** Data shown follows **
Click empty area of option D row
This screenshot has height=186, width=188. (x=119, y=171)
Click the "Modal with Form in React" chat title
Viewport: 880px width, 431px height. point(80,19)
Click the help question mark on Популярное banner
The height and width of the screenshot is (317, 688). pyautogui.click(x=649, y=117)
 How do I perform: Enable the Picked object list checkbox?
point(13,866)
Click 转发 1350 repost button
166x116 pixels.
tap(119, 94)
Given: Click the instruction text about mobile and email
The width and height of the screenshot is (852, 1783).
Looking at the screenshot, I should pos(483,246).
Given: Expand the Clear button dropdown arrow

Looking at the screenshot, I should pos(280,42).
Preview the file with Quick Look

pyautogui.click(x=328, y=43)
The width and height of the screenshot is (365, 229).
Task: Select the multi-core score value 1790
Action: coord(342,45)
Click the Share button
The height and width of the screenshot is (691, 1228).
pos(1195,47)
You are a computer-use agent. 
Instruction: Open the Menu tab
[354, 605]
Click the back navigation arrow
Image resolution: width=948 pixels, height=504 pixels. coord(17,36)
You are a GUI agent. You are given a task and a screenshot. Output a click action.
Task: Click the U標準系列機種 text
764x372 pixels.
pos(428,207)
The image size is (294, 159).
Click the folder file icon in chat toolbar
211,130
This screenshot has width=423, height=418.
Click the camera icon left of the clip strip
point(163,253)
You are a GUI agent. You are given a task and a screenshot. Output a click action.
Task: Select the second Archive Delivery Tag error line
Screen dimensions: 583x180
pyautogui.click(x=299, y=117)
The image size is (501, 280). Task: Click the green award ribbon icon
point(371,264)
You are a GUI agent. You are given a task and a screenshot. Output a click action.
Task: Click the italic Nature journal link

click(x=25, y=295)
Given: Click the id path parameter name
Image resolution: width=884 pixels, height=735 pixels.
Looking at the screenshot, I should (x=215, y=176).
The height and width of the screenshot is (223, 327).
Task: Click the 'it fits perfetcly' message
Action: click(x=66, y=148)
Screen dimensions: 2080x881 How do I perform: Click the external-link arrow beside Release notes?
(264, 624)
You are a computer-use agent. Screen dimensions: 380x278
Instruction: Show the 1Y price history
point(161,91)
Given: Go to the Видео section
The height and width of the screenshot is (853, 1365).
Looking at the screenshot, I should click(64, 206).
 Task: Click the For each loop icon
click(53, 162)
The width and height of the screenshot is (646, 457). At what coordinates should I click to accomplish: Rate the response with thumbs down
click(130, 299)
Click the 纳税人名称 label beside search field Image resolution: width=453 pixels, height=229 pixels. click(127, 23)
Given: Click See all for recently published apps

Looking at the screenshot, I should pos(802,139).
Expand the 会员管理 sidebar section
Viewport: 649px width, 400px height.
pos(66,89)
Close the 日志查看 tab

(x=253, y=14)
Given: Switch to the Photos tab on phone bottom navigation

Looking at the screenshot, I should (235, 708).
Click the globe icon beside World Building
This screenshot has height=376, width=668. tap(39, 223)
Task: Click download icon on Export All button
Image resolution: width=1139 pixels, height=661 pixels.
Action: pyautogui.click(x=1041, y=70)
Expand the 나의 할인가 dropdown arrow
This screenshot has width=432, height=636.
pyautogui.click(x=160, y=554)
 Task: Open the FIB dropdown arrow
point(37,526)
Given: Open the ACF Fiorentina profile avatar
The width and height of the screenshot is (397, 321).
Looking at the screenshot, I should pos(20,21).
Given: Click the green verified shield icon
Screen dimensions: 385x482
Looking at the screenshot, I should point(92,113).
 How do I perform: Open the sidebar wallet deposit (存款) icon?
** End of Data shown **
Once you have read the records, output each one exactly as written.

▸ **Solution for this task**:
Click empty area of option D row
This screenshot has height=186, width=188. (x=119, y=171)
Click the "Modal with Form in React" chat title
Viewport: 880px width, 431px height. point(80,19)
Click the help question mark on Популярное banner
The height and width of the screenshot is (317, 688). pyautogui.click(x=649, y=117)
 How do I perform: Enable the Picked object list checkbox?
point(13,866)
Click 转发 1350 repost button
166x116 pixels.
tap(119, 94)
Given: Click the instruction text about mobile and email
The width and height of the screenshot is (852, 1783).
Looking at the screenshot, I should pos(483,246).
Given: Expand the Clear button dropdown arrow

Looking at the screenshot, I should pos(280,42).
Preview the file with Quick Look

pyautogui.click(x=328, y=43)
The width and height of the screenshot is (365, 229).
Task: Select the multi-core score value 1790
Action: coord(342,45)
Click the Share button
The height and width of the screenshot is (691, 1228).
pos(1195,47)
You are a computer-use agent. 
Instruction: Open the Menu tab
[354, 605]
Click the back navigation arrow
Image resolution: width=948 pixels, height=504 pixels. coord(17,36)
You are a GUI agent. You are given a task and a screenshot. Output a click action.
Task: Click the U標準系列機種 text
764x372 pixels.
pos(428,207)
The image size is (294, 159).
Click the folder file icon in chat toolbar
211,130
This screenshot has width=423, height=418.
Click the camera icon left of the clip strip
point(163,253)
You are a GUI agent. You are given a task and a screenshot. Output a click action.
Task: Select the second Archive Delivery Tag error line
Screen dimensions: 583x180
pyautogui.click(x=299, y=117)
The image size is (501, 280). Task: Click the green award ribbon icon
point(371,264)
You are a GUI agent. You are given a task and a screenshot. Output a click action.
Task: Click the italic Nature journal link

click(x=25, y=295)
Given: Click the id path parameter name
Image resolution: width=884 pixels, height=735 pixels.
Looking at the screenshot, I should (x=215, y=176).
The height and width of the screenshot is (223, 327).
Task: Click the 'it fits perfetcly' message
Action: click(x=66, y=148)
Screen dimensions: 2080x881 How do I perform: Click the external-link arrow beside Release notes?
(264, 624)
You are a computer-use agent. Screen dimensions: 380x278
Instruction: Show the 1Y price history
point(161,91)
Given: Go to the Видео section
The height and width of the screenshot is (853, 1365).
Looking at the screenshot, I should click(64, 206).
 Task: Click the For each loop icon
click(53, 162)
The width and height of the screenshot is (646, 457). At what coordinates should I click to accomplish: Rate the response with thumbs down
click(130, 299)
Click the 纳税人名称 label beside search field Image resolution: width=453 pixels, height=229 pixels. click(127, 23)
Given: Click See all for recently published apps

Looking at the screenshot, I should pos(802,139).
Expand the 会员管理 sidebar section
Viewport: 649px width, 400px height.
pos(66,89)
Close the 日志查看 tab

(x=253, y=14)
Given: Switch to the Photos tab on phone bottom navigation

Looking at the screenshot, I should (235, 708).
Click the globe icon beside World Building
This screenshot has height=376, width=668. tap(39, 223)
Task: Click download icon on Export All button
Image resolution: width=1139 pixels, height=661 pixels.
Action: pyautogui.click(x=1041, y=70)
Expand the 나의 할인가 dropdown arrow
This screenshot has width=432, height=636.
pyautogui.click(x=160, y=554)
 Task: Open the FIB dropdown arrow
point(37,526)
Given: Open the ACF Fiorentina profile avatar
The width and height of the screenshot is (397, 321).
Looking at the screenshot, I should pos(20,21).
Given: Click the green verified shield icon
Screen dimensions: 385x482
Looking at the screenshot, I should point(92,113).
 How do I perform: Open the sidebar wallet deposit (存款) icon?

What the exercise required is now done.